- DIRECTIONS:
Retype each of the entries below exactly as written.

- INPUT:
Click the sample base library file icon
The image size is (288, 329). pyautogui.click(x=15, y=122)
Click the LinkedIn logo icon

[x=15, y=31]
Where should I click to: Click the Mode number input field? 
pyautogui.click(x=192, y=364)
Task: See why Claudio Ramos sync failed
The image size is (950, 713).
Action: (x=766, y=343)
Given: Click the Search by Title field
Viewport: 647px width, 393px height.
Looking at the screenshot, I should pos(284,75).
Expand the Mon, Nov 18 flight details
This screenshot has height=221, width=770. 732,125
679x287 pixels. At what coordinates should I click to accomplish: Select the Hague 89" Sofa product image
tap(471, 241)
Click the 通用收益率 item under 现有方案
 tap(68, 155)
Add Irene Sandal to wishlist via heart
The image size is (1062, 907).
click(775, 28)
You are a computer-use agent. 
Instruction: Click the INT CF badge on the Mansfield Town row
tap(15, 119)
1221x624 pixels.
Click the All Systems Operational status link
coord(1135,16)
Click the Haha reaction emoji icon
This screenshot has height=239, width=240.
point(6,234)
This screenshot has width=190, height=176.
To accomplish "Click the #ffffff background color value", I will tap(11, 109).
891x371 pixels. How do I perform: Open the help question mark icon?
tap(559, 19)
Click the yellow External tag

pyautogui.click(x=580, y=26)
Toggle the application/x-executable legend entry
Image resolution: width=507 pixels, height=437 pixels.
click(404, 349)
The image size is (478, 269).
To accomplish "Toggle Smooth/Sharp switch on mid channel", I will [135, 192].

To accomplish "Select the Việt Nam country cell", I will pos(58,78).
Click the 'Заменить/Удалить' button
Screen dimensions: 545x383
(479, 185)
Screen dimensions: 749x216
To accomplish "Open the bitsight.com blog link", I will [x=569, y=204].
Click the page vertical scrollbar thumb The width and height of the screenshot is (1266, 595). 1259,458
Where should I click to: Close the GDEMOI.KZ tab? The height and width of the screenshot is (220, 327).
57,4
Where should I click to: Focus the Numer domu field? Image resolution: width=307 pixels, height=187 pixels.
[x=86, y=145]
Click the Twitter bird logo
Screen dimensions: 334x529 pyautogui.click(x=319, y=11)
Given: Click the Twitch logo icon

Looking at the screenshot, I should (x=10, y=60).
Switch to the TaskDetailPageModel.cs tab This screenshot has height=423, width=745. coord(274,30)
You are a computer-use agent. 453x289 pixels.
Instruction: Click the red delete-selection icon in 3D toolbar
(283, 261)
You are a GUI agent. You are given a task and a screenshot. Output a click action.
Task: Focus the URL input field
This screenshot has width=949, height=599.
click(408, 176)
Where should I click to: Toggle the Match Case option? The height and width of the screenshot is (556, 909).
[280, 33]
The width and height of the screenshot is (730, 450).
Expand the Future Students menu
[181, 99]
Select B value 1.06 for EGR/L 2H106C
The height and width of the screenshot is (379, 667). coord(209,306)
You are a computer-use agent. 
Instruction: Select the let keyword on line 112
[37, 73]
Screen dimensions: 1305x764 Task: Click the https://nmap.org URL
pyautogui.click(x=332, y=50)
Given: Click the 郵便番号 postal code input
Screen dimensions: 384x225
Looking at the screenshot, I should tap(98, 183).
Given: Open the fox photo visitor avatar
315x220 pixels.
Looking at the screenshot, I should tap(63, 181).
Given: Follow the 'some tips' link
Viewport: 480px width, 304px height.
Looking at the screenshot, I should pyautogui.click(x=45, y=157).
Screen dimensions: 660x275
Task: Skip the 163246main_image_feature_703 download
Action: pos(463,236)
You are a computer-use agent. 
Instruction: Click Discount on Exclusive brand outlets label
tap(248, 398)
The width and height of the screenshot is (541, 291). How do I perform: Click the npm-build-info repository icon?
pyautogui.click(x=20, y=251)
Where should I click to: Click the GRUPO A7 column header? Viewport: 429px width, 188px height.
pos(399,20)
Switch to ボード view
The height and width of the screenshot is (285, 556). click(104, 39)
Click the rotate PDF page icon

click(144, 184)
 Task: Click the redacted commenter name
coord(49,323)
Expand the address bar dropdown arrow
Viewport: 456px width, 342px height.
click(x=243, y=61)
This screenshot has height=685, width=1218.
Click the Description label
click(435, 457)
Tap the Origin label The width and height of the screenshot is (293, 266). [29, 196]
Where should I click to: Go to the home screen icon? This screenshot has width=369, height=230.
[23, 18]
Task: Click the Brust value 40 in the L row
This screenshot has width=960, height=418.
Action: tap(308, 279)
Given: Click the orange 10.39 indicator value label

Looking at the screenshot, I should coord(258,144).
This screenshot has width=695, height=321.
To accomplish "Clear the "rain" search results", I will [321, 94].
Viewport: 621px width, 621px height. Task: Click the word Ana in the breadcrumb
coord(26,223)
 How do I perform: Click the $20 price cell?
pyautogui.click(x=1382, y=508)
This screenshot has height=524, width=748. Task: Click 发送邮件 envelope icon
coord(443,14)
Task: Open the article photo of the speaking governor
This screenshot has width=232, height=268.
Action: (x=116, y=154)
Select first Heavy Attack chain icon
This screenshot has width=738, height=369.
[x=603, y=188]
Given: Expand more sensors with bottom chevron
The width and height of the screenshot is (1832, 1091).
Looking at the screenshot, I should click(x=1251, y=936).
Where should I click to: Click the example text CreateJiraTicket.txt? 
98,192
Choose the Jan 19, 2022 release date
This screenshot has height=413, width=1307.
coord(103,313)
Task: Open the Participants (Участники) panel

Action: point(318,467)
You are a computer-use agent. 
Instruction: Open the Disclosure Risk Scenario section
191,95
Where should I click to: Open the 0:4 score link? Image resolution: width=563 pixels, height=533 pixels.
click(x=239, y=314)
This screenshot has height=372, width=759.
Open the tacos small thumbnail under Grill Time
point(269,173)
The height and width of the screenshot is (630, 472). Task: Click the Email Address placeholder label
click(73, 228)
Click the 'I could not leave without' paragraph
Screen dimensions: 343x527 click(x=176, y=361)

- RESPONSE:
Click the sample base library file icon
The image size is (288, 329). pyautogui.click(x=15, y=122)
Click the LinkedIn logo icon

[x=15, y=31]
Where should I click to: Click the Mode number input field? 
pyautogui.click(x=192, y=364)
Task: See why Claudio Ramos sync failed
The image size is (950, 713).
Action: (x=766, y=343)
Given: Click the Search by Title field
Viewport: 647px width, 393px height.
Looking at the screenshot, I should pos(284,75).
Expand the Mon, Nov 18 flight details
This screenshot has height=221, width=770. 732,125
679x287 pixels. At what coordinates should I click to accomplish: Select the Hague 89" Sofa product image
tap(471, 241)
Click the 通用收益率 item under 现有方案
 tap(68, 155)
Add Irene Sandal to wishlist via heart
The image size is (1062, 907).
click(775, 28)
You are a computer-use agent. 
Instruction: Click the INT CF badge on the Mansfield Town row
tap(15, 119)
1221x624 pixels.
Click the All Systems Operational status link
coord(1135,16)
Click the Haha reaction emoji icon
This screenshot has height=239, width=240.
point(6,234)
This screenshot has width=190, height=176.
To accomplish "Click the #ffffff background color value", I will tap(11, 109).
891x371 pixels. How do I perform: Open the help question mark icon?
tap(559, 19)
Click the yellow External tag

pyautogui.click(x=580, y=26)
Toggle the application/x-executable legend entry
Image resolution: width=507 pixels, height=437 pixels.
click(404, 349)
The image size is (478, 269).
To accomplish "Toggle Smooth/Sharp switch on mid channel", I will [135, 192].

To accomplish "Select the Việt Nam country cell", I will pos(58,78).
Click the 'Заменить/Удалить' button
Screen dimensions: 545x383
(479, 185)
Screen dimensions: 749x216
To accomplish "Open the bitsight.com blog link", I will [x=569, y=204].
Click the page vertical scrollbar thumb The width and height of the screenshot is (1266, 595). 1259,458
Where should I click to: Close the GDEMOI.KZ tab? The height and width of the screenshot is (220, 327).
57,4
Where should I click to: Focus the Numer domu field? Image resolution: width=307 pixels, height=187 pixels.
[x=86, y=145]
Click the Twitter bird logo
Screen dimensions: 334x529 pyautogui.click(x=319, y=11)
Given: Click the Twitch logo icon

Looking at the screenshot, I should (x=10, y=60).
Switch to the TaskDetailPageModel.cs tab This screenshot has height=423, width=745. coord(274,30)
You are a computer-use agent. 453x289 pixels.
Instruction: Click the red delete-selection icon in 3D toolbar
(283, 261)
You are a GUI agent. You are given a task and a screenshot. Output a click action.
Task: Focus the URL input field
This screenshot has width=949, height=599.
click(408, 176)
Where should I click to: Toggle the Match Case option? The height and width of the screenshot is (556, 909).
[280, 33]
The width and height of the screenshot is (730, 450).
Expand the Future Students menu
[181, 99]
Select B value 1.06 for EGR/L 2H106C
The height and width of the screenshot is (379, 667). coord(209,306)
You are a computer-use agent. 
Instruction: Select the let keyword on line 112
[37, 73]
Screen dimensions: 1305x764 Task: Click the https://nmap.org URL
pyautogui.click(x=332, y=50)
Given: Click the 郵便番号 postal code input
Screen dimensions: 384x225
Looking at the screenshot, I should tap(98, 183).
Given: Open the fox photo visitor avatar
315x220 pixels.
Looking at the screenshot, I should tap(63, 181).
Given: Follow the 'some tips' link
Viewport: 480px width, 304px height.
Looking at the screenshot, I should pyautogui.click(x=45, y=157).
Screen dimensions: 660x275
Task: Skip the 163246main_image_feature_703 download
Action: pos(463,236)
You are a computer-use agent. 
Instruction: Click Discount on Exclusive brand outlets label
tap(248, 398)
The width and height of the screenshot is (541, 291). How do I perform: Click the npm-build-info repository icon?
pyautogui.click(x=20, y=251)
Where should I click to: Click the GRUPO A7 column header? Viewport: 429px width, 188px height.
pos(399,20)
Switch to ボード view
The height and width of the screenshot is (285, 556). click(104, 39)
Click the rotate PDF page icon

click(144, 184)
 Task: Click the redacted commenter name
coord(49,323)
Expand the address bar dropdown arrow
Viewport: 456px width, 342px height.
click(x=243, y=61)
This screenshot has height=685, width=1218.
Click the Description label
click(435, 457)
Tap the Origin label The width and height of the screenshot is (293, 266). [29, 196]
Where should I click to: Go to the home screen icon? This screenshot has width=369, height=230.
[23, 18]
Task: Click the Brust value 40 in the L row
This screenshot has width=960, height=418.
Action: tap(308, 279)
Given: Click the orange 10.39 indicator value label

Looking at the screenshot, I should coord(258,144).
This screenshot has width=695, height=321.
To accomplish "Clear the "rain" search results", I will [321, 94].
Viewport: 621px width, 621px height. Task: Click the word Ana in the breadcrumb
coord(26,223)
 How do I perform: Click the $20 price cell?
pyautogui.click(x=1382, y=508)
This screenshot has height=524, width=748. Task: Click 发送邮件 envelope icon
coord(443,14)
Task: Open the article photo of the speaking governor
This screenshot has width=232, height=268.
Action: (x=116, y=154)
Select first Heavy Attack chain icon
This screenshot has width=738, height=369.
[x=603, y=188]
Given: Expand more sensors with bottom chevron
The width and height of the screenshot is (1832, 1091).
Looking at the screenshot, I should click(x=1251, y=936).
Where should I click to: Click the example text CreateJiraTicket.txt? 
98,192
Choose the Jan 19, 2022 release date
This screenshot has height=413, width=1307.
coord(103,313)
Task: Open the Participants (Участники) panel

Action: point(318,467)
You are a computer-use agent. 
Instruction: Open the Disclosure Risk Scenario section
191,95
Where should I click to: Open the 0:4 score link? Image resolution: width=563 pixels, height=533 pixels.
click(x=239, y=314)
This screenshot has height=372, width=759.
Open the tacos small thumbnail under Grill Time
point(269,173)
The height and width of the screenshot is (630, 472). Task: Click the Email Address placeholder label
click(73, 228)
Click the 'I could not leave without' paragraph
Screen dimensions: 343x527 click(x=176, y=361)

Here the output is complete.